Re: CCleaner and installing avast with out permission...
« Reply #56 on: September 19, 2017, 09:20:54 AM »
Think this thread should be splitted in two as it has gone off topic way to long.

Offline Franco90

  • Newbie
  • *
  • Posts: 2
Re: CCleaner and installing avast with out permission...
« Reply #57 on: September 19, 2017, 09:29:30 AM »
Is it enough or I must to format my machine?

Thank you in advice
You're good to go, no need to format.
Thank you  ;)

Offline Asyn

  • Avast Überevangelist
  • Certainly Bot
  • *****
  • Posts: 59925
    • >>>  Avast Forum - Deutschsprachiger Bereich  <<<
Re: CCleaner and installing avast with out permission...
« Reply #58 on: September 19, 2017, 09:37:18 AM »
Is it enough or I must to format my machine?

Thank you in advice
You're good to go, no need to format.
Thank you  ;)
You're welcome. :)
Windows 8.1 [x64] - Avast Premier 19.7.2384.B1 - CC 5.60 - EEK - Firefox ESR 60.8 [NS/AOS/uBO] - TB 60.8 [EM] - ACP/ASB/ASL.BC
Deutschsprachiger Bereich -> Avast Wissenswertes (Downloads, Anleitungen & Infos): https://forum.avast.com/index.php?topic=60523

Offline sloshnmosh1

  • Jr. Member
  • **
  • Posts: 37
Re: CCleaner and installing avast with out permission...
« Reply #59 on: September 19, 2017, 10:30:33 AM »
I just scanned the "tainted" CC Cleaner in question through Virustotal and  while most AV engines are now flagging it as a Trojan or modified CC Cleaner all of Avast's products running on Virustotal are still giving the specimen a "pass".

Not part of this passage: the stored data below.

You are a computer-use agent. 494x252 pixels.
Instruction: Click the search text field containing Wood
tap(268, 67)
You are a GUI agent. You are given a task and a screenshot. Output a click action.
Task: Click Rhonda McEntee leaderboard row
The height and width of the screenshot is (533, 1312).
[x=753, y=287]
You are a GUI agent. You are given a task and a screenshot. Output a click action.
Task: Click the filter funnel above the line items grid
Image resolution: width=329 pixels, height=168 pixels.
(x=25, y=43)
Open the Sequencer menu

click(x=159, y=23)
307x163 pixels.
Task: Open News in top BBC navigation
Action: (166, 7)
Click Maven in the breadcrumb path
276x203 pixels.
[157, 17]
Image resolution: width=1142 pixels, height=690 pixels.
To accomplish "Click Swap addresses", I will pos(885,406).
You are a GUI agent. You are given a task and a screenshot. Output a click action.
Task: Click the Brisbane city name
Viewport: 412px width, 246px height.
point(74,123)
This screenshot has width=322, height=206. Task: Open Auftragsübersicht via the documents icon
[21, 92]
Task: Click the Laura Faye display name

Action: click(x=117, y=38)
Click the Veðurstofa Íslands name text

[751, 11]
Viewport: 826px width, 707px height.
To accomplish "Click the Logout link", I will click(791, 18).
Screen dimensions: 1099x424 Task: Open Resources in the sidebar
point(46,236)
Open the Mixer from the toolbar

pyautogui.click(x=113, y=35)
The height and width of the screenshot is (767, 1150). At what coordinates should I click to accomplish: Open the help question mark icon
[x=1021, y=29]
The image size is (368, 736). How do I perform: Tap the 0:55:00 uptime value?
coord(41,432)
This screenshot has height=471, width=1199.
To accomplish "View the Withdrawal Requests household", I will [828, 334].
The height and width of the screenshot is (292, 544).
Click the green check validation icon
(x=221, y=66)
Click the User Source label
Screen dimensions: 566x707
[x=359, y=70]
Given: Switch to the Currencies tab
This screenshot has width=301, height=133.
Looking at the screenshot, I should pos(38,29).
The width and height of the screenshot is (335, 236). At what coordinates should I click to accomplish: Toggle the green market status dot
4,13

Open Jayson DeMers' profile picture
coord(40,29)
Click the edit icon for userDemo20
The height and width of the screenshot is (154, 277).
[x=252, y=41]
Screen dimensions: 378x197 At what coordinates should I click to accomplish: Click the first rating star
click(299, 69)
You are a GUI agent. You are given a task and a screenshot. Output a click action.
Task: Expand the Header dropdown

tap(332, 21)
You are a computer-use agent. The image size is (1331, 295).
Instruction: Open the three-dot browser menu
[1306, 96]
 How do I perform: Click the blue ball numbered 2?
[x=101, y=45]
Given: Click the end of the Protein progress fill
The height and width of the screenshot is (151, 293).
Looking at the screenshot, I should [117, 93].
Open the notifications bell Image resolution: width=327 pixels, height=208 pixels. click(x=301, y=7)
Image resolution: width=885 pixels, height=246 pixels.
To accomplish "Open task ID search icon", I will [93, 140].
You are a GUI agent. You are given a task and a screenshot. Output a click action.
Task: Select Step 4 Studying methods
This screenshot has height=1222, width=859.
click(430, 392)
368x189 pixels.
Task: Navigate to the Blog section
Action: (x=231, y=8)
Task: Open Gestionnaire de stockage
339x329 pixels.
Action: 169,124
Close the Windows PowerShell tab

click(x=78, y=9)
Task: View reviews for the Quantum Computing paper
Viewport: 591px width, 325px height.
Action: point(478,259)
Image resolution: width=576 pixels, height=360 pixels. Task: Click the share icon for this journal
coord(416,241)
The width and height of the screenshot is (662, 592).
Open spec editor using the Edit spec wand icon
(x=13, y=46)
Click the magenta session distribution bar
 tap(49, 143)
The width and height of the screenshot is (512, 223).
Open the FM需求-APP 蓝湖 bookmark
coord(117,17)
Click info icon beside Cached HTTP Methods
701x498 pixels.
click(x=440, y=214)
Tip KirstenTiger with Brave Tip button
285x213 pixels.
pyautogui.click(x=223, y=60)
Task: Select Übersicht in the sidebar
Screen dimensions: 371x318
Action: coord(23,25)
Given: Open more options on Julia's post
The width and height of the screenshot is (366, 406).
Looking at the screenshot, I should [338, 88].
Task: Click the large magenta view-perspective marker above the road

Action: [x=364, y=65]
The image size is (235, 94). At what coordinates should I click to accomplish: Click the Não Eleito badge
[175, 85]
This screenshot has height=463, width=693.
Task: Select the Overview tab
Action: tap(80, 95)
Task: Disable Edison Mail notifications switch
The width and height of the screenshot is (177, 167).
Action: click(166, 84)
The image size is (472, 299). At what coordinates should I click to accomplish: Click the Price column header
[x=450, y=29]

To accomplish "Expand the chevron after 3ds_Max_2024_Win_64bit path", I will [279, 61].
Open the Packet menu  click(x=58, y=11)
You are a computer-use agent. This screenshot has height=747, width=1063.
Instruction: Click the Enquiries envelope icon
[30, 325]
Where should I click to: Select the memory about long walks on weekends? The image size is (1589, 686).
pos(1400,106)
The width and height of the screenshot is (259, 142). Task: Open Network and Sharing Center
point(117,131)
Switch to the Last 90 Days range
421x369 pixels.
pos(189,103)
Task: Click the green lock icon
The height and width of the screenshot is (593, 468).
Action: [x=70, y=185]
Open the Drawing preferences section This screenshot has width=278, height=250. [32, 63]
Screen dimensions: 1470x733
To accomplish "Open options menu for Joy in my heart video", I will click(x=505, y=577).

(But as Eddy said on another thread, perhaps Virustotal hasn't updated the Avast's VPS detections recently?)

https://www.virustotal.com/#/file/1a4a5123d7b2c534cb3e3168f7032cf9ebf38b9a2a97226d0fdb7933cf6030ff/detection

But Cisco (and others) made a good point, why hasn't the Symantec signing certificate been revoked?

I see that the newest (safe) release of CC Cleaner (534) is still using the same exact Symantec signing key as the version with the backdoor?